Tags

, , , , , , , , , , ,

After my last post, on forgery, I found myself still thinking about the meaning of authenticity, and the questions it raises; questions for which I have no answers. During the 19th century, it was common for art, especially sculpture, to be “restored” to make it more beautiful. Broken-off pieces like arms, feet, even heads, would be replaced with new pieces and seamlessly added to statues, with little concern for the piece’s original composition. The intent was usually not to produce an accurate restoration, but to make the piece as aesthetically pleasing as possible, according to the standards of the day. Many such pieces are now considered hopelessly inaccurate, not just because of modern knowledge, but by modern standards. In other centuries, a work of art’s great value lay in its beauty; in ours, art’s greatest value is in its authenticity.

Auction houses and galleries employ or contract experts to authenticate artworks. Debates are launched on how many paintings Rembrandt actually painted, and how many were creations of his students and his studio, and prices vary accordingly. Prints and lithographs—intentional mechanical reproductions— are numbered and signed, to guarantee, what? Would even a devoted collector pay top dollar for a beautiful, historical work by an unknown?
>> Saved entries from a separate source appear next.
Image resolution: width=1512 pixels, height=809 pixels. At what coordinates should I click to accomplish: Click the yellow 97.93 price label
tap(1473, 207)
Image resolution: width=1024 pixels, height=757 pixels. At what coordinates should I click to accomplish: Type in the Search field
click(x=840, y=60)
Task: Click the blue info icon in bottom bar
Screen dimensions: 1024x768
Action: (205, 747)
Would a wealthy, prolific collector buy a piece by a famous artist, even if he didn’t like it? Would we even admit to ourselves that we judge art by brand name and price tag? Perhaps the heart of the uncertainty lies in the nature of the art itself: it is a material object with no material use, and a symbol with more meaning than just the symbolic. As revolutionaries and pragmatists are fond of pointing out, art doesn’t feed, shelter, or keep people warm. But it is a physical thing—painting, sculpture, tapestry, photograph, mosaic— it can be preserved or destroyed, and no matter how murky the issues, it always has an owner. But its physical existence isn’t important in itself; it endures because it makes us think, because it makes us feel, because it inspires, because it moves us, because it reminds us… how much of that depends on authenticity?
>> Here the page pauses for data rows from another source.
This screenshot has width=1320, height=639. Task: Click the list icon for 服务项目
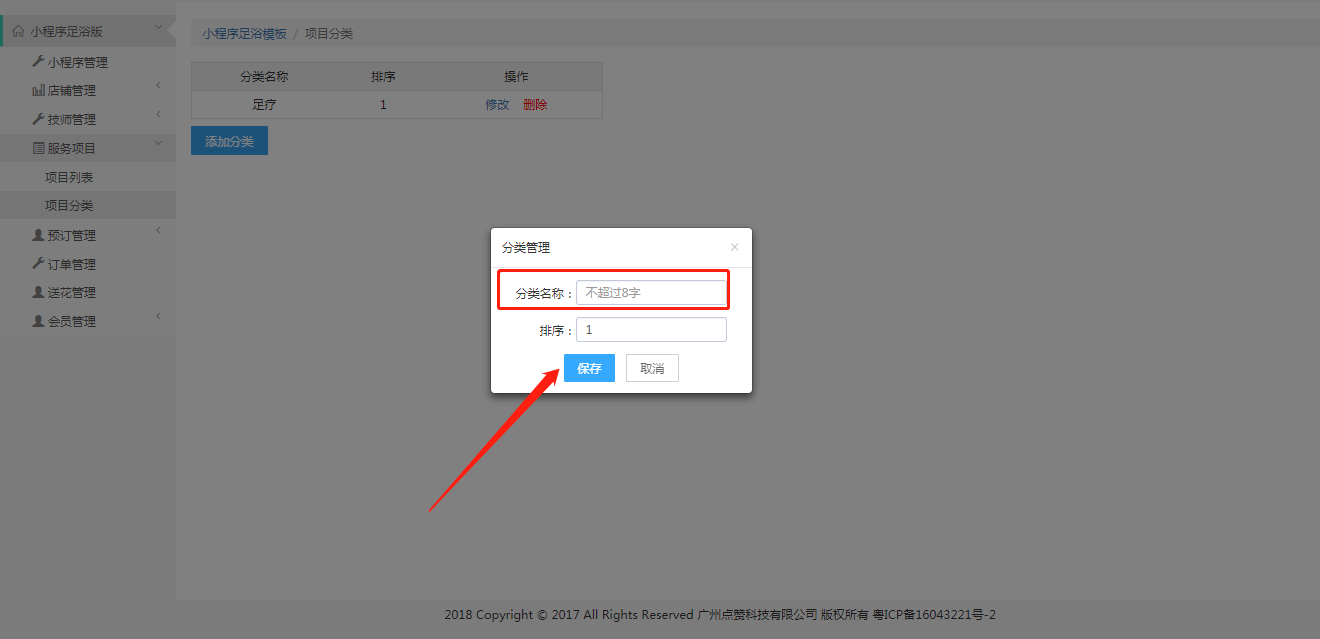(x=38, y=149)
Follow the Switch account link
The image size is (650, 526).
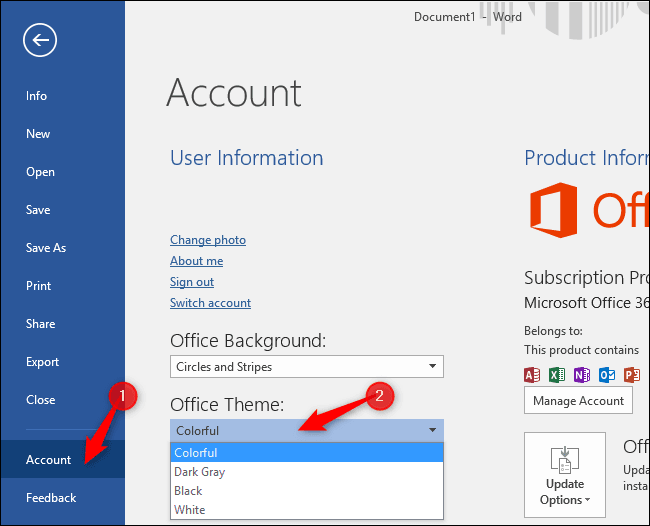[x=210, y=303]
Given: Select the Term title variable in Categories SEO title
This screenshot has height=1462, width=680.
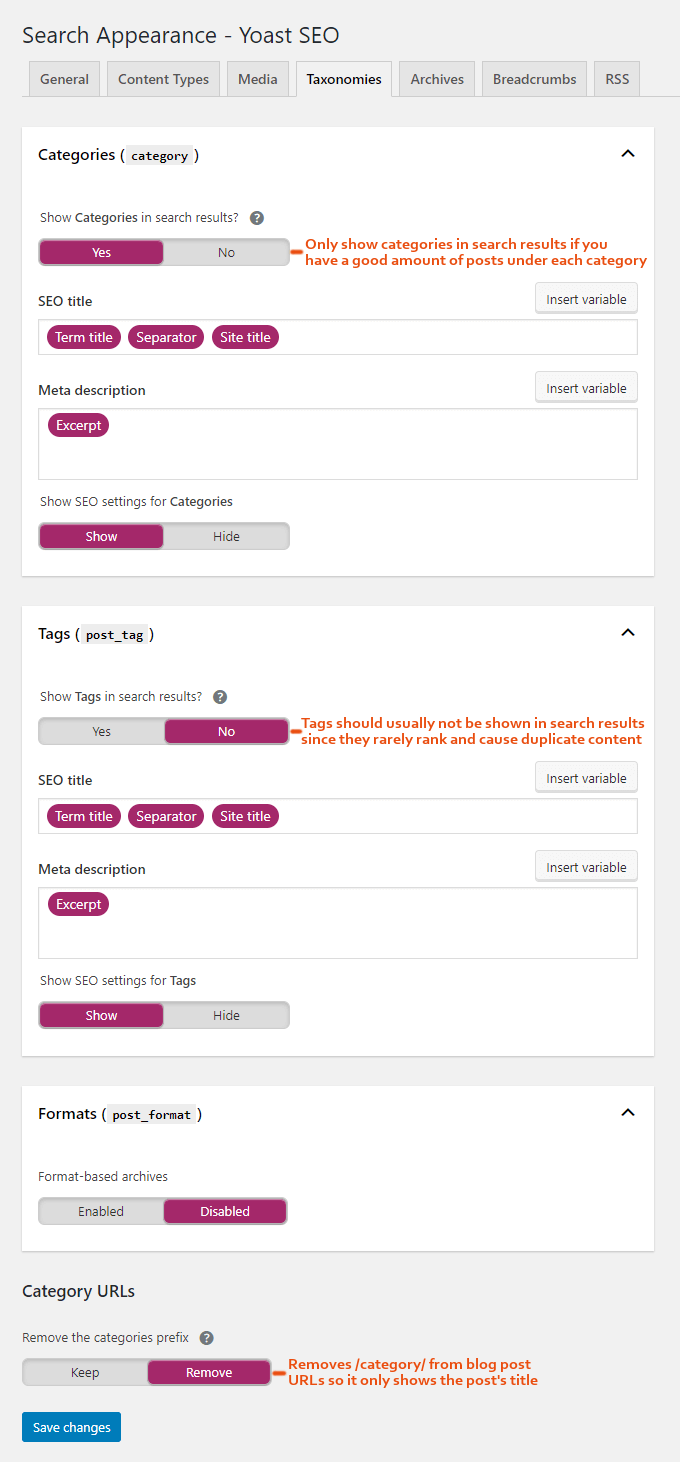Looking at the screenshot, I should 83,337.
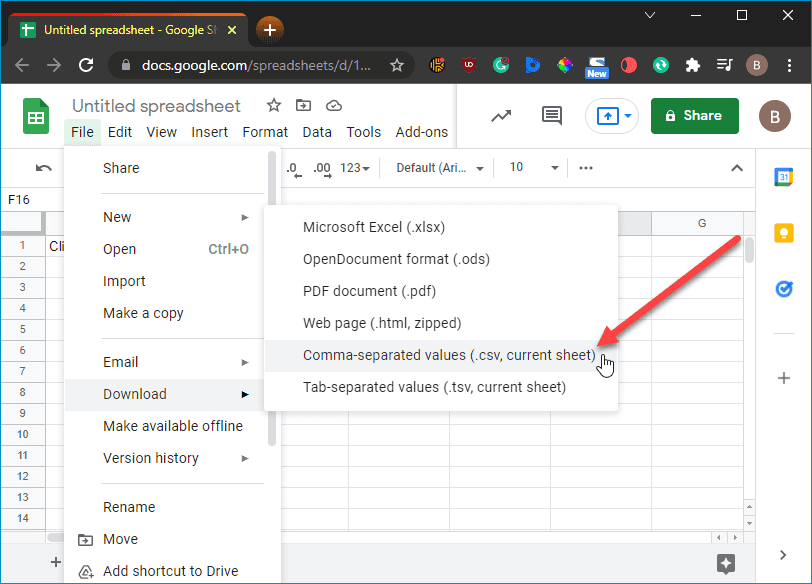Increase decimal places in the toolbar

click(318, 172)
If a work of art is proven inauthentic, the only area to truly suffer is knowledge. A piece doesn’t become less beautiful because it isn’t from the 18th century, or because it doesn’t have Picasso’s signature; it becomes less significant. We can never use it to understand other times, other places, other people, and I could write the rest of the year on what that loss would mean. Why then, when it would seem that the art world has everything to gain from the authenticity of art, is it so rarely concerned with the authenticity of its provenance?